The findings from this study have highlighted the state of the health-related quality of life among community-dwelling older adults and the factors determining problems across EQ dimensions. It supports the preexisting findings relating to the negative impacts of sociodemographic background and dependency status on HRQOL. Moreover, having diabetes and its adverse effects on problems across all EQ dimensions is an important and alarming feature for public health practitioners, not only to prevent complications of NCDs but also to promote active and healthy aging with increased healthy life expectancy. Fall risk assessment, home modification, and fall prevention exercise programs are recommended for ambulatory community residents, as poor HRQOL was significantly noted among those with a history of falls. Future research should devise a community-based health promotion program, such as a group exercise program, in order to improve physical activity, promote socializing with peers, and prevent dependency, leading to a subsequent increase in HRQOL. Our findings can help health policy makers design strategies to provide effective intervention within a community setting for healthy aging in place of Thai community-dwelling older adults population.

Data Sharing Statement

The individual deidentified participant data presented in this study are available on request from the corresponding author. The data are not publicly available because this study was a subgroup analysis of baseline data of an intervention cluster from a cluster randomized trial and the final analysis was ongoing and publications of the whole cluster randomized trial has not yet finished.

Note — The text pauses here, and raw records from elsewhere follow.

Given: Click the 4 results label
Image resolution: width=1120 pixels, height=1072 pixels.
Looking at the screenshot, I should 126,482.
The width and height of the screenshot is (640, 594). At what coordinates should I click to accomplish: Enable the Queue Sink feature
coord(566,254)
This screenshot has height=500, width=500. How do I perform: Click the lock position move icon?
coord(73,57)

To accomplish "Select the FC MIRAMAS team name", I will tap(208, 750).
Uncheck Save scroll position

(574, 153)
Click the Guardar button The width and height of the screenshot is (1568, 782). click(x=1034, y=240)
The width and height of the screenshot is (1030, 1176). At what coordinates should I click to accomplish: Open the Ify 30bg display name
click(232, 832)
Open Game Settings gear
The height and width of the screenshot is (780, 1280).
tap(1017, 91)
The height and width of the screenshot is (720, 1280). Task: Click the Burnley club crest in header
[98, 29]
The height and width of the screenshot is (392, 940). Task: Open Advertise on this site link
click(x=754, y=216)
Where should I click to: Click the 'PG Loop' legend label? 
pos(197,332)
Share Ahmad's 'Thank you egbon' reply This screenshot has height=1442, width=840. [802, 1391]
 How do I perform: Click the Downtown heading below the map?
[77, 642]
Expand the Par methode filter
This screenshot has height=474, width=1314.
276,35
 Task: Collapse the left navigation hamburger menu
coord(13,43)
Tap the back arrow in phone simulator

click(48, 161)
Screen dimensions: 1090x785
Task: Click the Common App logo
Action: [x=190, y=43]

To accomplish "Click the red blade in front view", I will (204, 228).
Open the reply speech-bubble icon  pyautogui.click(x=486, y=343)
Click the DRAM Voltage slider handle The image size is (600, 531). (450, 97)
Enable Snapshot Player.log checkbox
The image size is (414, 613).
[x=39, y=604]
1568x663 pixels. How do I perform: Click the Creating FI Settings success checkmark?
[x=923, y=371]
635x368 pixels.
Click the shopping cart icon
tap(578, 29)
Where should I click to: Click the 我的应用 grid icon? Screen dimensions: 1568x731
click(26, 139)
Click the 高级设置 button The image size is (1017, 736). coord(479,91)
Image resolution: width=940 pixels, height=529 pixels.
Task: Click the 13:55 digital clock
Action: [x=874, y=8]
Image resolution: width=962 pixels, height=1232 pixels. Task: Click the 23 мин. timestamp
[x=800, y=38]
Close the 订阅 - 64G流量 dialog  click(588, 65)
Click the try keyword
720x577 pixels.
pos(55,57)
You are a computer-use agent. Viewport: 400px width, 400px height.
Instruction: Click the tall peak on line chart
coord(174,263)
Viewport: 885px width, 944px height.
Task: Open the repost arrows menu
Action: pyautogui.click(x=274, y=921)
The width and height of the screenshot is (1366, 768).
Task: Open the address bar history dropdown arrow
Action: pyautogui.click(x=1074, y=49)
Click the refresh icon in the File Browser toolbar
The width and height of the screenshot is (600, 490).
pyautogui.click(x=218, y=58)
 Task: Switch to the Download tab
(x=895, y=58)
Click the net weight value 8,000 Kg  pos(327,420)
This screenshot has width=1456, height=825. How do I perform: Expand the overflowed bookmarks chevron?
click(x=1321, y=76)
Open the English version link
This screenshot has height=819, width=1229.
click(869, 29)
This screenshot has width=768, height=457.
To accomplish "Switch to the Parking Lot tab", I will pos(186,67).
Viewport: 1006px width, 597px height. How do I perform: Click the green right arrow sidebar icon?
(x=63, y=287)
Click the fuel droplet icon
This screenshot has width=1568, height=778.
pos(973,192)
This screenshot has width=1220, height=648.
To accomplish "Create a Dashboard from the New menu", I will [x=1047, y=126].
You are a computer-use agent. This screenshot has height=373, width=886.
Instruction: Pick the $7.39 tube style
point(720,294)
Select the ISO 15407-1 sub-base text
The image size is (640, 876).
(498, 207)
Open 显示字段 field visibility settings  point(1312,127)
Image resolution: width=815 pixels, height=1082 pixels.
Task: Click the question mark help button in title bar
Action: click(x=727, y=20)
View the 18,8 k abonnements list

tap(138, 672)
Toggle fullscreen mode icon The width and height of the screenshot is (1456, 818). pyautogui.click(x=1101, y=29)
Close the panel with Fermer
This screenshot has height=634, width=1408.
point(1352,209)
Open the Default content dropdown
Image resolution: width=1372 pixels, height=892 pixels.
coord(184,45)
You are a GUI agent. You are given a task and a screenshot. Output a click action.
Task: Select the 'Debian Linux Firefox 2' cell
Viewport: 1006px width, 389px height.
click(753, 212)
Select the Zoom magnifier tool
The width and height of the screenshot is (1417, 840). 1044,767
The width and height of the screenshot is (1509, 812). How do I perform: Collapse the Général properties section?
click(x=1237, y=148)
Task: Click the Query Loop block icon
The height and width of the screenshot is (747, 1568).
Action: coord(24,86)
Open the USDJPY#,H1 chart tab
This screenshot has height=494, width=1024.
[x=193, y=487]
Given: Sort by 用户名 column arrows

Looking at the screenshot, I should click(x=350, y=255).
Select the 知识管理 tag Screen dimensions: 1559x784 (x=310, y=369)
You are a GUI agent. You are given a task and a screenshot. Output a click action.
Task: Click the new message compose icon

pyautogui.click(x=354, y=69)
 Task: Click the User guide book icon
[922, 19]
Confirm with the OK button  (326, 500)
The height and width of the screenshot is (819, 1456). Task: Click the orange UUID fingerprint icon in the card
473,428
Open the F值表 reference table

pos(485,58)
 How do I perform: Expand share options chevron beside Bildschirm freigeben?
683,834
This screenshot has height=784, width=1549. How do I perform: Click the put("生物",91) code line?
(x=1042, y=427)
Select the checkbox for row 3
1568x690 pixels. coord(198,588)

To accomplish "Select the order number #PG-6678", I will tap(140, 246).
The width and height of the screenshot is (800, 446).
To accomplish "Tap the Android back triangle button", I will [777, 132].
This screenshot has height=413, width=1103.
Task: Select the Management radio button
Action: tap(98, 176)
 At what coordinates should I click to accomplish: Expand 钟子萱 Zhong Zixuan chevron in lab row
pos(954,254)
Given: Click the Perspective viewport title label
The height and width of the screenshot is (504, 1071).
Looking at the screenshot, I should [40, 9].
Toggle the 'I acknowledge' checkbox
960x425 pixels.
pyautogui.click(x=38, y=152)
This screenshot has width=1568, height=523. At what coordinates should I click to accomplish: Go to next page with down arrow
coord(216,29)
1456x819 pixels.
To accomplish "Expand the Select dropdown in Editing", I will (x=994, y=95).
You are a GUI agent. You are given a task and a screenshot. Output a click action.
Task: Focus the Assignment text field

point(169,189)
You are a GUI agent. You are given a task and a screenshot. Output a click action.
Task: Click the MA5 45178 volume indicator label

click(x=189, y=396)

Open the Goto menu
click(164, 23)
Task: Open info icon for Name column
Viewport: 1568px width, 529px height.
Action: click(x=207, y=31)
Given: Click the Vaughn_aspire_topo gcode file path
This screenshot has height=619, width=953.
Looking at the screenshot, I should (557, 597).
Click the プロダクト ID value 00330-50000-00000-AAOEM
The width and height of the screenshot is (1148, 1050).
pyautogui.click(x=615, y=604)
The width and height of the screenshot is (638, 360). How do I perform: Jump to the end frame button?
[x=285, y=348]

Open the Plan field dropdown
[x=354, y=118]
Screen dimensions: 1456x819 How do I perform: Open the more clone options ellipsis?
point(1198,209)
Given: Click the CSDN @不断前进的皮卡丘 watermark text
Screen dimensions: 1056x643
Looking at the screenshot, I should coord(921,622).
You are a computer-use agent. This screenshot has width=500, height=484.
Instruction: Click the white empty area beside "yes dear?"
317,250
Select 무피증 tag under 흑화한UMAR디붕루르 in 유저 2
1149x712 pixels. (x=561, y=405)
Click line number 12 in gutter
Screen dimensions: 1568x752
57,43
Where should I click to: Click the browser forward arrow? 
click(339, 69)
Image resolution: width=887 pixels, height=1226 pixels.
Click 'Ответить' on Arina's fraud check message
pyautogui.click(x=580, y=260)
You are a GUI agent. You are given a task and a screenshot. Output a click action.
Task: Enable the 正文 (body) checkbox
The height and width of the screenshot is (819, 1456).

Ethical Approval and Informed Consent

This study was conducted according to the Declaration of Helsinki. The research project was approved by the World Health Organization (WHO) Ethical Review Committee (WHO/ERC ID; ERC.0003064) and Boromrajonani College of Nursing, Lampang, Thailand Ethics Review Committee (E2562/005). It has been registered in the Thailand Clinical Trial Registry, with trial registration number TCTR20190412004.

Acknowledgments

The study participants, village health volunteers, head nurses of primary care units – Mueang Chiang Mai, Thailand; Mayor of Maehia municipality, Mueang Chiang Mai, Thailand; and The Faculty of Science and Technology, Chiang Mai Rajabhat University, Chiang Mai, Thailand – are acknowledged for their contribution to and cooperation in this study. Richard Lawrence Mann is acknowledged for refining the English.

Funding

This research was supported by the World Health Organization Centre for Health Development (WHO Kobe Centre – WKC: K18020). This research was partially supported by the Chiang Mai University (TNNA, CA).

Disclosure

The authors report no conflicts of interest in this work.